(Stored data)

-=-=-=-=-

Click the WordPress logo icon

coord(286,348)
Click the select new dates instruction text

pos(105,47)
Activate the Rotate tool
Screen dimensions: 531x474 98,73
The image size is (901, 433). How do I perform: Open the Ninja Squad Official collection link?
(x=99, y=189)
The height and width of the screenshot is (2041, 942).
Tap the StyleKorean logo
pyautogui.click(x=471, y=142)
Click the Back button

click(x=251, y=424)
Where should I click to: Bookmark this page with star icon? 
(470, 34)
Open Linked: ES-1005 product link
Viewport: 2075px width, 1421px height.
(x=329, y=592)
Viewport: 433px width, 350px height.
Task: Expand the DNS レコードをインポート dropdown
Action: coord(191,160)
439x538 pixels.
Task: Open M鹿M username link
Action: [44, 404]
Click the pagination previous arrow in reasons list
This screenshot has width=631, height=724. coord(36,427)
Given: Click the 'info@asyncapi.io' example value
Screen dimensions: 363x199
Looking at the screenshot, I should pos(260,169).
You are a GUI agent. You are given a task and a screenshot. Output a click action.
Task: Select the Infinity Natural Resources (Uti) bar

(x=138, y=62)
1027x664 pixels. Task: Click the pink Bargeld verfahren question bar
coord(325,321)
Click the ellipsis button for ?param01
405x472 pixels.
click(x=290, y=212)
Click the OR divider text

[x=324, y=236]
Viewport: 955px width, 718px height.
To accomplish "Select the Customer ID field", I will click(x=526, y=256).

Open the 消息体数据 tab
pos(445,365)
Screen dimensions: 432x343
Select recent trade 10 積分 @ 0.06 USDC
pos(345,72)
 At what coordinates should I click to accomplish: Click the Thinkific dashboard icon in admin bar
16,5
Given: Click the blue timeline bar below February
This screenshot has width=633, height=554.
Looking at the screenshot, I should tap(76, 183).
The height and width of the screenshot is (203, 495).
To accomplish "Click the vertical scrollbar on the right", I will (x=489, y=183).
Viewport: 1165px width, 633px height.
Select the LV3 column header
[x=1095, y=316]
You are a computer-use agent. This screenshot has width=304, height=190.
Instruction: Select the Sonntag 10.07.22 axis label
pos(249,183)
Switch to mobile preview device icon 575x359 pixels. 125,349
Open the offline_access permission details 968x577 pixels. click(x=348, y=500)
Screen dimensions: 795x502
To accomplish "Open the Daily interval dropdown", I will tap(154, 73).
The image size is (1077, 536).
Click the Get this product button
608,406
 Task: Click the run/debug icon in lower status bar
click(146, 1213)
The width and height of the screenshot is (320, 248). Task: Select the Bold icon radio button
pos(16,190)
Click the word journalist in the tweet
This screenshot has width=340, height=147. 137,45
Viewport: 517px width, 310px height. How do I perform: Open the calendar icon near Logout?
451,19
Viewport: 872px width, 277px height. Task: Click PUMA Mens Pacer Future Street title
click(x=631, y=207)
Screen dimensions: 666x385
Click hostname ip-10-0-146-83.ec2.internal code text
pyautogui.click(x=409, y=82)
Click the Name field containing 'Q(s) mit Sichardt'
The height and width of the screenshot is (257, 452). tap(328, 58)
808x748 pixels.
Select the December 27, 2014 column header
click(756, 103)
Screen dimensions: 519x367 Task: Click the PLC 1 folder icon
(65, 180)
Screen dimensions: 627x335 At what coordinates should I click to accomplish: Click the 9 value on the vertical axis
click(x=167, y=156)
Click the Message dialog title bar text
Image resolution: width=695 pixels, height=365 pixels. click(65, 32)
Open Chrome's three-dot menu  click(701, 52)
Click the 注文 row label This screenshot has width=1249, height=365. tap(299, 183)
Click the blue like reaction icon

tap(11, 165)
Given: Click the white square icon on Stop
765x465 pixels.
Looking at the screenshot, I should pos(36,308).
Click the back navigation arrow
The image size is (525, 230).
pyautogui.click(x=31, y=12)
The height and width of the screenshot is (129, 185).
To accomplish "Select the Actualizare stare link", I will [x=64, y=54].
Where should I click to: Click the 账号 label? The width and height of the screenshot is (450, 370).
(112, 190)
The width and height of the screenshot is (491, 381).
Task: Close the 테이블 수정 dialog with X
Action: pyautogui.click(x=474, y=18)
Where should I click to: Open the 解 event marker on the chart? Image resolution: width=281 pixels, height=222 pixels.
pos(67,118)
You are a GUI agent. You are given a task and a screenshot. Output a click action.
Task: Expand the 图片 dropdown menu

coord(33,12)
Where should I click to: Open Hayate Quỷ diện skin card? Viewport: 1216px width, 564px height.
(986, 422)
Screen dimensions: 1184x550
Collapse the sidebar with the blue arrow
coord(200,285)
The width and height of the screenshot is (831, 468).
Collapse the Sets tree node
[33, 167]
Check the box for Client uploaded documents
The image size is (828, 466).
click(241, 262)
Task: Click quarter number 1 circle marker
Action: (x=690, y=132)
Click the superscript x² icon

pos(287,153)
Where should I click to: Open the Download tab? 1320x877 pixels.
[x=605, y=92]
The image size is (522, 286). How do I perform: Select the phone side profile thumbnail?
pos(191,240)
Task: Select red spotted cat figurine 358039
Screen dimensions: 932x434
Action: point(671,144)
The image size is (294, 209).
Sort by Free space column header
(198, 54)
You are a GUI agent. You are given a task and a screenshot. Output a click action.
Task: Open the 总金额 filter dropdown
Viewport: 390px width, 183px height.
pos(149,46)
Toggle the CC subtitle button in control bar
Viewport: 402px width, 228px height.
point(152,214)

-=-=-=-=-

• _Your task_: The full set of entries must be restated exactly, with none omitted.

• _Final answer_:
Click the WordPress logo icon

coord(286,348)
Click the select new dates instruction text

pos(105,47)
Activate the Rotate tool
Screen dimensions: 531x474 98,73
The image size is (901, 433). How do I perform: Open the Ninja Squad Official collection link?
(x=99, y=189)
The height and width of the screenshot is (2041, 942).
Tap the StyleKorean logo
pyautogui.click(x=471, y=142)
Click the Back button

click(x=251, y=424)
Where should I click to: Bookmark this page with star icon? 
(470, 34)
Open Linked: ES-1005 product link
Viewport: 2075px width, 1421px height.
(x=329, y=592)
Viewport: 433px width, 350px height.
Task: Expand the DNS レコードをインポート dropdown
Action: coord(191,160)
439x538 pixels.
Task: Open M鹿M username link
Action: [44, 404]
Click the pagination previous arrow in reasons list
This screenshot has width=631, height=724. coord(36,427)
Given: Click the 'info@asyncapi.io' example value
Screen dimensions: 363x199
Looking at the screenshot, I should pos(260,169).
You are a GUI agent. You are given a task and a screenshot. Output a click action.
Task: Select the Infinity Natural Resources (Uti) bar

(x=138, y=62)
1027x664 pixels. Task: Click the pink Bargeld verfahren question bar
coord(325,321)
Click the ellipsis button for ?param01
405x472 pixels.
click(x=290, y=212)
Click the OR divider text

[x=324, y=236]
Viewport: 955px width, 718px height.
To accomplish "Select the Customer ID field", I will click(x=526, y=256).

Open the 消息体数据 tab
pos(445,365)
Screen dimensions: 432x343
Select recent trade 10 積分 @ 0.06 USDC
pos(345,72)
 At what coordinates should I click to accomplish: Click the Thinkific dashboard icon in admin bar
16,5
Given: Click the blue timeline bar below February
This screenshot has width=633, height=554.
Looking at the screenshot, I should tap(76, 183).
The height and width of the screenshot is (203, 495).
To accomplish "Click the vertical scrollbar on the right", I will (x=489, y=183).
Viewport: 1165px width, 633px height.
Select the LV3 column header
[x=1095, y=316]
You are a computer-use agent. This screenshot has width=304, height=190.
Instruction: Select the Sonntag 10.07.22 axis label
pos(249,183)
Switch to mobile preview device icon 575x359 pixels. 125,349
Open the offline_access permission details 968x577 pixels. click(x=348, y=500)
Screen dimensions: 795x502
To accomplish "Open the Daily interval dropdown", I will tap(154, 73).
The image size is (1077, 536).
Click the Get this product button
608,406
 Task: Click the run/debug icon in lower status bar
click(146, 1213)
The width and height of the screenshot is (320, 248). Task: Select the Bold icon radio button
pos(16,190)
Click the word journalist in the tweet
This screenshot has width=340, height=147. 137,45
Viewport: 517px width, 310px height. How do I perform: Open the calendar icon near Logout?
451,19
Viewport: 872px width, 277px height. Task: Click PUMA Mens Pacer Future Street title
click(x=631, y=207)
Screen dimensions: 666x385
Click hostname ip-10-0-146-83.ec2.internal code text
pyautogui.click(x=409, y=82)
Click the Name field containing 'Q(s) mit Sichardt'
The height and width of the screenshot is (257, 452). tap(328, 58)
808x748 pixels.
Select the December 27, 2014 column header
click(756, 103)
Screen dimensions: 519x367 Task: Click the PLC 1 folder icon
(65, 180)
Screen dimensions: 627x335 At what coordinates should I click to accomplish: Click the 9 value on the vertical axis
click(x=167, y=156)
Click the Message dialog title bar text
Image resolution: width=695 pixels, height=365 pixels. click(65, 32)
Open Chrome's three-dot menu  click(701, 52)
Click the 注文 row label This screenshot has width=1249, height=365. tap(299, 183)
Click the blue like reaction icon

tap(11, 165)
Given: Click the white square icon on Stop
765x465 pixels.
Looking at the screenshot, I should pos(36,308).
Click the back navigation arrow
The image size is (525, 230).
pyautogui.click(x=31, y=12)
The height and width of the screenshot is (129, 185).
To accomplish "Select the Actualizare stare link", I will [x=64, y=54].
Where should I click to: Click the 账号 label? The width and height of the screenshot is (450, 370).
(112, 190)
The width and height of the screenshot is (491, 381).
Task: Close the 테이블 수정 dialog with X
Action: pyautogui.click(x=474, y=18)
Where should I click to: Open the 解 event marker on the chart? Image resolution: width=281 pixels, height=222 pixels.
pos(67,118)
You are a GUI agent. You are given a task and a screenshot. Output a click action.
Task: Expand the 图片 dropdown menu

coord(33,12)
Where should I click to: Open Hayate Quỷ diện skin card? Viewport: 1216px width, 564px height.
(986, 422)
Screen dimensions: 1184x550
Collapse the sidebar with the blue arrow
coord(200,285)
The width and height of the screenshot is (831, 468).
Collapse the Sets tree node
[33, 167]
Check the box for Client uploaded documents
The image size is (828, 466).
click(241, 262)
Task: Click quarter number 1 circle marker
Action: (x=690, y=132)
Click the superscript x² icon

pos(287,153)
Where should I click to: Open the Download tab? 1320x877 pixels.
[x=605, y=92]
The image size is (522, 286). How do I perform: Select the phone side profile thumbnail?
pos(191,240)
Task: Select red spotted cat figurine 358039
Screen dimensions: 932x434
Action: point(671,144)
The image size is (294, 209).
Sort by Free space column header
(198, 54)
You are a GUI agent. You are given a task and a screenshot. Output a click action.
Task: Open the 总金额 filter dropdown
Viewport: 390px width, 183px height.
pos(149,46)
Toggle the CC subtitle button in control bar
Viewport: 402px width, 228px height.
point(152,214)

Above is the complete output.